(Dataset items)
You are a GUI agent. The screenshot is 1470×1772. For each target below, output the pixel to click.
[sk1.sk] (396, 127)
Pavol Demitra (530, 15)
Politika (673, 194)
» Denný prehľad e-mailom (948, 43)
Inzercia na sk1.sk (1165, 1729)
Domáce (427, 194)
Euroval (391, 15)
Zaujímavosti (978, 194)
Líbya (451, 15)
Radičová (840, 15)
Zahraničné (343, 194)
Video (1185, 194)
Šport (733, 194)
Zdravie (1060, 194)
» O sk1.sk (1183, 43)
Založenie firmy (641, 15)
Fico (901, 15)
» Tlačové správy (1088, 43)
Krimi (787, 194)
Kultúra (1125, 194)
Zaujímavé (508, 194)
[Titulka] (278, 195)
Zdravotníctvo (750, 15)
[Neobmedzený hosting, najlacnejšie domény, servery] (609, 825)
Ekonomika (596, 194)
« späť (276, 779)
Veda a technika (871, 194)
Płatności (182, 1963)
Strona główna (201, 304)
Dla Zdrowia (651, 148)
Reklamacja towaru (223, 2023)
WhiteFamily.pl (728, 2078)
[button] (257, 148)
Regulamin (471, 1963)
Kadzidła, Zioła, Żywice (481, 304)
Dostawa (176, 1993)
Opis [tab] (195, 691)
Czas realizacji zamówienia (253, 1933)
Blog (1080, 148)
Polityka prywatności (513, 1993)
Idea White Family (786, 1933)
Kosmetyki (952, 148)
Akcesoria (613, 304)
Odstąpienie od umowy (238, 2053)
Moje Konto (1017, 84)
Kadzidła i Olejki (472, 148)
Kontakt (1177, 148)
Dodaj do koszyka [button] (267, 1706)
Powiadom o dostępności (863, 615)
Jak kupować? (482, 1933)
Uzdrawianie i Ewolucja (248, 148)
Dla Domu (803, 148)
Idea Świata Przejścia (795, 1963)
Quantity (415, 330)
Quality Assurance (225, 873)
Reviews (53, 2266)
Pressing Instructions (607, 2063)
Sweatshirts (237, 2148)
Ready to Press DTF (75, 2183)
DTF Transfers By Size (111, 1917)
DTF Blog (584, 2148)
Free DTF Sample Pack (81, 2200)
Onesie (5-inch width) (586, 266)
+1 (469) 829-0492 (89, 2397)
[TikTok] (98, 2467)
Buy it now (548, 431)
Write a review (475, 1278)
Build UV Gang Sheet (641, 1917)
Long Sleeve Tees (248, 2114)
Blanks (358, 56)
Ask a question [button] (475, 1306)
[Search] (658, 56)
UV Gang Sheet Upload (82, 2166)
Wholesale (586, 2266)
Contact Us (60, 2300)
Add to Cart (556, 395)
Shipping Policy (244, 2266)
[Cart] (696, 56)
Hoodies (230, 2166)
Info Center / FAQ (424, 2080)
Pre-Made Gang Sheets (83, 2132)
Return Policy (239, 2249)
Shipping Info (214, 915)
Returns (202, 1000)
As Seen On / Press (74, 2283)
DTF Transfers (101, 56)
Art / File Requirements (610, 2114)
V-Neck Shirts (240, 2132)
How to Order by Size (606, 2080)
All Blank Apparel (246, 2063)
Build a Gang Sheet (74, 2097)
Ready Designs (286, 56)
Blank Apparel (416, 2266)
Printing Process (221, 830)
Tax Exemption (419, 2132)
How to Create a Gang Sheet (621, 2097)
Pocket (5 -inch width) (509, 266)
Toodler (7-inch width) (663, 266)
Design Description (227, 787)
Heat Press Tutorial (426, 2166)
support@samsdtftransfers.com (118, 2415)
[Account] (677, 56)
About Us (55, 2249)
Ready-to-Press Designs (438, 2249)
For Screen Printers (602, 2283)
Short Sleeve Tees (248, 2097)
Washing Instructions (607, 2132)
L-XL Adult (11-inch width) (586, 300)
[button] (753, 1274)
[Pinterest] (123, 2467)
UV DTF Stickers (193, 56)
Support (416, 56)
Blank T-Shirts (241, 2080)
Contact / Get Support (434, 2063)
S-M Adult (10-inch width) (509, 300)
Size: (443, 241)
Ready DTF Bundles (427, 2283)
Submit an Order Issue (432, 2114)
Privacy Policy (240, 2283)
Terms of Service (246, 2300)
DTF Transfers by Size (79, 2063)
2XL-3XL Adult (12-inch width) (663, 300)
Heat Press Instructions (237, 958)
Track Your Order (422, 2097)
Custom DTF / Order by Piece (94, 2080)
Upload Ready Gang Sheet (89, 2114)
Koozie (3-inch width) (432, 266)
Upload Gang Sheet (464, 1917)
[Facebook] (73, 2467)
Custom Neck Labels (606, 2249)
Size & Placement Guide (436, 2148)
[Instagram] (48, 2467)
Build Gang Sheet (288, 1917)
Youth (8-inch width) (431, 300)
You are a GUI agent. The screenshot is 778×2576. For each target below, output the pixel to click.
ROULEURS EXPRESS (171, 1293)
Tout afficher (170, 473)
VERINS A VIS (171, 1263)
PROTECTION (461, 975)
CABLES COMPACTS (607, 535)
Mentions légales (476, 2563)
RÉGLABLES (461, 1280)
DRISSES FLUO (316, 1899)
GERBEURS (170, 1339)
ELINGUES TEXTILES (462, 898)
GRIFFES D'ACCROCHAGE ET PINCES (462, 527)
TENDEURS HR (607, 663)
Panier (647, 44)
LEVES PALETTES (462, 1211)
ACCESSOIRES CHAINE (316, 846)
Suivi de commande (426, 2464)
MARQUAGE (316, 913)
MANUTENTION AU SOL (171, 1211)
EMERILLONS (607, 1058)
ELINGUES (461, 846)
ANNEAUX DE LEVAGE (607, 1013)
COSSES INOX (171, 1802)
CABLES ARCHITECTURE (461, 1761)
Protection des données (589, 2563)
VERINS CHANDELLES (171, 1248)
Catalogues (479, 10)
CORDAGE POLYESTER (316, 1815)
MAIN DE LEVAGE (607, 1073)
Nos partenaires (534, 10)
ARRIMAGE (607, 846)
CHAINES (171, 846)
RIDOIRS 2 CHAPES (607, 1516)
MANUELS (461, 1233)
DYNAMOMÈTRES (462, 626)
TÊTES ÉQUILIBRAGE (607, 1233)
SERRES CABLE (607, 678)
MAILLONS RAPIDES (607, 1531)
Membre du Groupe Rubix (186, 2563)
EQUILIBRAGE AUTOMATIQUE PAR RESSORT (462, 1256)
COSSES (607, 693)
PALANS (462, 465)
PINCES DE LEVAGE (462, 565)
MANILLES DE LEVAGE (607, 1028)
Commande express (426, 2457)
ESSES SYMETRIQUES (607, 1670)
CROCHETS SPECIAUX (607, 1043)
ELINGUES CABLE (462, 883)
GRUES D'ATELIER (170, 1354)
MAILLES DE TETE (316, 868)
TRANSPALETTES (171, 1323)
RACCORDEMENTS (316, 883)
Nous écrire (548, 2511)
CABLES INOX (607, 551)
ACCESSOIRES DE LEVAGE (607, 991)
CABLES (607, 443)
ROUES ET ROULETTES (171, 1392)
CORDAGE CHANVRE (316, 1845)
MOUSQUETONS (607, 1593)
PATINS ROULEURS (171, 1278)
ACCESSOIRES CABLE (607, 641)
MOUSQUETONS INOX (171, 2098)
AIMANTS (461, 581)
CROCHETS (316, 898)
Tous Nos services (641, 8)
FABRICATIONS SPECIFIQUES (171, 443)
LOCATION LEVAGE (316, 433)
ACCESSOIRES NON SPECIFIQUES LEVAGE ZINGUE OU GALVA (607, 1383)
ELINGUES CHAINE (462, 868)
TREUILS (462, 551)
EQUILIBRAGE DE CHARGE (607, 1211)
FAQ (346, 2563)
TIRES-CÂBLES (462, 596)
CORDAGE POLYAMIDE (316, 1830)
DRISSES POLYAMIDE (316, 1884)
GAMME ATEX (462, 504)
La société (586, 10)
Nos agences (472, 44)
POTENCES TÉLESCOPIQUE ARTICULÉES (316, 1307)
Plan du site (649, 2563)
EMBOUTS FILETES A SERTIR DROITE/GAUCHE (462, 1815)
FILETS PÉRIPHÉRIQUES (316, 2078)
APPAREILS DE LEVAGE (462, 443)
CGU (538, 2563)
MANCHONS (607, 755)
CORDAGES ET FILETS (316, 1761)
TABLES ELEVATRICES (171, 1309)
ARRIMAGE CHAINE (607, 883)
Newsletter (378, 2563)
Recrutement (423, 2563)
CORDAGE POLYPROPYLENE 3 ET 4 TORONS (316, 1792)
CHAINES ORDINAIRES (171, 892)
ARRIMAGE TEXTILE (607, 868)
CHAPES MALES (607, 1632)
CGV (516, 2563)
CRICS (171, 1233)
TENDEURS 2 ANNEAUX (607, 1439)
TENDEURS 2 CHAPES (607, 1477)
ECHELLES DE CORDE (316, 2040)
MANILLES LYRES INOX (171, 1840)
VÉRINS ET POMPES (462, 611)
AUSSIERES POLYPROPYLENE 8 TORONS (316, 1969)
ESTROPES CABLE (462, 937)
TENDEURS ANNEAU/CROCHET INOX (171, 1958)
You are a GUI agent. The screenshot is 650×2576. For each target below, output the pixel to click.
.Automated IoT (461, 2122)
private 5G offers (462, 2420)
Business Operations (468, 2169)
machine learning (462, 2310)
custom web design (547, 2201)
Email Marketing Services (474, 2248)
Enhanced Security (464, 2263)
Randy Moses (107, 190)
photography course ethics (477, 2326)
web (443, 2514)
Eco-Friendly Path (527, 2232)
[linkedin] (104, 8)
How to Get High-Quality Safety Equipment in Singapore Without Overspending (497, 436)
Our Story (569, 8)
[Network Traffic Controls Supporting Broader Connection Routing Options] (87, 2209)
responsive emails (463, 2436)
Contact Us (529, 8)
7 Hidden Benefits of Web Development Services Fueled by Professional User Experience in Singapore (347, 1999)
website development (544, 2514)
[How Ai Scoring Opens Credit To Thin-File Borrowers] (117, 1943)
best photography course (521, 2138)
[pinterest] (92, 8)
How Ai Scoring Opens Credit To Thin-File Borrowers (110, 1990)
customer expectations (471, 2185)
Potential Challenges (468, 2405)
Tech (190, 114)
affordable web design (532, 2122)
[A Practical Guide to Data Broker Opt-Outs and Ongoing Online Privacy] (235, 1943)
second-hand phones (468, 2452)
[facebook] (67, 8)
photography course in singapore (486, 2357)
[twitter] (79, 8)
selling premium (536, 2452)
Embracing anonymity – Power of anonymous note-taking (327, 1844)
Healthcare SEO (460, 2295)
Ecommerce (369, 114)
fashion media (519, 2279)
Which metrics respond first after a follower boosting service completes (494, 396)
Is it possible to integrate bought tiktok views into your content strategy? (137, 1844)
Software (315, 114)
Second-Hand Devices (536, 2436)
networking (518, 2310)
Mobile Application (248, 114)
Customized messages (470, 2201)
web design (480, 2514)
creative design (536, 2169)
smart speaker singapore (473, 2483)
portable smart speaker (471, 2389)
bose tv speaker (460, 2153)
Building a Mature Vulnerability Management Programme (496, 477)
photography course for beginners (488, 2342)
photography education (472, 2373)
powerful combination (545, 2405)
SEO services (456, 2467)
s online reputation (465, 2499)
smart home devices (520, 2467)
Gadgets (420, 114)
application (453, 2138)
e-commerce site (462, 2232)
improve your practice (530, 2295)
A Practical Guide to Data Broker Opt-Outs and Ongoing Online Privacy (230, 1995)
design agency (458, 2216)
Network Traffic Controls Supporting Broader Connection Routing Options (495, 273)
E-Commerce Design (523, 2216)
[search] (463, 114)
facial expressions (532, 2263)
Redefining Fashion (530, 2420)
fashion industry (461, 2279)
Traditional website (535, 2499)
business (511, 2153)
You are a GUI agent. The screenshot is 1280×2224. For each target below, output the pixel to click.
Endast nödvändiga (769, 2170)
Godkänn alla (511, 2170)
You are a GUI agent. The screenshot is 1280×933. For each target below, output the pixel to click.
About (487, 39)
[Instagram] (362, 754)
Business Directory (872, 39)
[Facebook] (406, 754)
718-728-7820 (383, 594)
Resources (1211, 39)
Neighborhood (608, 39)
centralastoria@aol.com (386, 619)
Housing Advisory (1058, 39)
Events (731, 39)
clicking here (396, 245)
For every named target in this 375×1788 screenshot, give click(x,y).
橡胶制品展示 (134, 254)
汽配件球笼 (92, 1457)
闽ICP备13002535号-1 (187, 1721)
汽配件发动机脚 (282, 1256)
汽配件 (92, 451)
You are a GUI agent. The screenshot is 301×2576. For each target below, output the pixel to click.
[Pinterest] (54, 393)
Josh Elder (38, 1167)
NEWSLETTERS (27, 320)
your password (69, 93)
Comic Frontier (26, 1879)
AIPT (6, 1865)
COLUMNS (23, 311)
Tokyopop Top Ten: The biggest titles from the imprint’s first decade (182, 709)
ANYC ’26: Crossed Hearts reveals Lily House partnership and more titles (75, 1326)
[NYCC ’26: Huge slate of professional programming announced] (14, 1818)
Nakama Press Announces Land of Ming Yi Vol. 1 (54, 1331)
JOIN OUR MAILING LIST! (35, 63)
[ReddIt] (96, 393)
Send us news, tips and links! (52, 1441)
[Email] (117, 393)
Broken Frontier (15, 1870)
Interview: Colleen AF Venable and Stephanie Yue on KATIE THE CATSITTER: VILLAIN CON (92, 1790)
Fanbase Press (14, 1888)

▸ ACTIVITY:
Say how many lines of the data above have the string "output" in them, and write nothing besides that number.

▸ WRITTEN SOLUTION:
6